How we know is more important than what we know.
And here is another great view of the fireball from Madison.
I was on my way home last night very late, around 11pm and saw a meter streak about 1/4 the way across the sky. Normally I see them flash a white streak across the sky and burn up quickly, but this one stayed non-white burning stage for a long time and rather slow across the sky. I lost sight of it near the horizon and wonder if that one hit the ground. My location was south central west Indiana and looking east.
This doesn't make sense for a "meteor". The atmosphere is less than 200 miles thick, and the chance that a meteorite will skim across that relatively thin layer of atmosphere long enough to be sited along a 700-mile path over multiple states is infinitesimal. Multiply that by the tiny fractional probability that it would have enough mass to burn that long and the odds look impossible.

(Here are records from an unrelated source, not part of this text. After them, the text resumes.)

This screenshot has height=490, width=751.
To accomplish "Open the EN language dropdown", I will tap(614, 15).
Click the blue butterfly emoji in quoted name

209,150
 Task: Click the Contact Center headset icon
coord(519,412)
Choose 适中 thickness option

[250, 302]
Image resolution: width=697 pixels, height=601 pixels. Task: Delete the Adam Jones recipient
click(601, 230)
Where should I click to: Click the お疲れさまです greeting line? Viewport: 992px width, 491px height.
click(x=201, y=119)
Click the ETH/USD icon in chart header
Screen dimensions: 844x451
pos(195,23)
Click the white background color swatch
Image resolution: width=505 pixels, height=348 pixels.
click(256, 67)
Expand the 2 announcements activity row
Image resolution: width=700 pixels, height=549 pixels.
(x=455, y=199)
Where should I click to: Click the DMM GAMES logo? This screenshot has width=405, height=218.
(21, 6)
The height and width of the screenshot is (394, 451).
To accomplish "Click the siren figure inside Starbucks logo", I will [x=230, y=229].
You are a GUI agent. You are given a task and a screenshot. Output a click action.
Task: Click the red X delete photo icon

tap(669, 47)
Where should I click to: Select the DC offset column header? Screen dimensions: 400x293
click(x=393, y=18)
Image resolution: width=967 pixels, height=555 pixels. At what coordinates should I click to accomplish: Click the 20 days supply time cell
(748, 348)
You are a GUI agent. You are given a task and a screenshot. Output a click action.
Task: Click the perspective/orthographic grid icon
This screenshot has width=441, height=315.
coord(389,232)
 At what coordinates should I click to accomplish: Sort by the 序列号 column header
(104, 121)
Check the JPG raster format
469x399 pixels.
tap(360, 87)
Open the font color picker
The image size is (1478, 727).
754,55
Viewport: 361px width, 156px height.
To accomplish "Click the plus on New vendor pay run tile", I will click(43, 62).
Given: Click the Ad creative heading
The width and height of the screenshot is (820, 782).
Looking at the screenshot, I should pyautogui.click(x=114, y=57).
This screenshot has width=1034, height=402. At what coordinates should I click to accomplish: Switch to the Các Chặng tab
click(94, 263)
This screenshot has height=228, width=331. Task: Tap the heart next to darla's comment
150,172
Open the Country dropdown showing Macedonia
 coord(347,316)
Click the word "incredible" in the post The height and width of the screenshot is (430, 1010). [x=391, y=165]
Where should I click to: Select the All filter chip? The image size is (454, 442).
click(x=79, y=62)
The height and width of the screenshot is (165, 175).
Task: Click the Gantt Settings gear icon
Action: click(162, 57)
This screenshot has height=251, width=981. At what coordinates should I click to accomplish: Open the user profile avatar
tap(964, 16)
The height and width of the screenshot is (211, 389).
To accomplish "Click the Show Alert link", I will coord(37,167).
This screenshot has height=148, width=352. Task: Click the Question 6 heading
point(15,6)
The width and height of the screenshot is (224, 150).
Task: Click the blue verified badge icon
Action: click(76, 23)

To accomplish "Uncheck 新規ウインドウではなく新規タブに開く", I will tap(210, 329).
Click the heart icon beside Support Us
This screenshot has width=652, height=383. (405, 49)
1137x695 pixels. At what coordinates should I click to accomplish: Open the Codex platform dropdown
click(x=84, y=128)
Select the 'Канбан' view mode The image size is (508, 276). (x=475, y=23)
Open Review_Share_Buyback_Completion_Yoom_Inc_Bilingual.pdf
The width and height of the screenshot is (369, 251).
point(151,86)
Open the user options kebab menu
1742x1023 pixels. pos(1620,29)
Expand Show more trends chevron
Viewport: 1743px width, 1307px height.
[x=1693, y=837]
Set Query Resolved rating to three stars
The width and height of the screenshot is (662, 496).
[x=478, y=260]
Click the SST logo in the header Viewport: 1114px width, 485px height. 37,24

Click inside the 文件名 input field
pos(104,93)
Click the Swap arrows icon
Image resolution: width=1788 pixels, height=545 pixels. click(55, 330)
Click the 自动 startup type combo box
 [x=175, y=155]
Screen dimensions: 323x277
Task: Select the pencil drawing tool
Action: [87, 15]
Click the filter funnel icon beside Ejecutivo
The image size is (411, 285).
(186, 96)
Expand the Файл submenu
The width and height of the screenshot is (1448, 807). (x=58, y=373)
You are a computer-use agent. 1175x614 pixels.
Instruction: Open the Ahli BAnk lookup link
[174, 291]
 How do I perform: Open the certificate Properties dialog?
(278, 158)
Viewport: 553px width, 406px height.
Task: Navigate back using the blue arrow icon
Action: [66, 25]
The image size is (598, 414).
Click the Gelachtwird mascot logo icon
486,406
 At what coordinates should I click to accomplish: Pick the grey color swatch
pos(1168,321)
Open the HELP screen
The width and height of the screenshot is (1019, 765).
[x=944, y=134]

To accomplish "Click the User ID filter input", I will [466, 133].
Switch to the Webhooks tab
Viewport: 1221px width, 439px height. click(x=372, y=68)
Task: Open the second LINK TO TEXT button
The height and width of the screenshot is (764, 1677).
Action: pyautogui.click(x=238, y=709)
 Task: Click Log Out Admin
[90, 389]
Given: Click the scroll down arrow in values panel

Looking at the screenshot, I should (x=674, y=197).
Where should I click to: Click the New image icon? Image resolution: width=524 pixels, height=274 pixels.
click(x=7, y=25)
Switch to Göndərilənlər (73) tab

More likely, this was a massive satellite in near earth orbit. That's really the only reasonable thing which would match the observations.
So, since it's not being reported as a satellite it's probably a secret satellite. We already know that NASA launches classified payloads. It's safe to assume that other countries do too. Stealth technology would be simple, just build it with flat metal sides painted black and power it with a self-contained reactor (and there's your mass).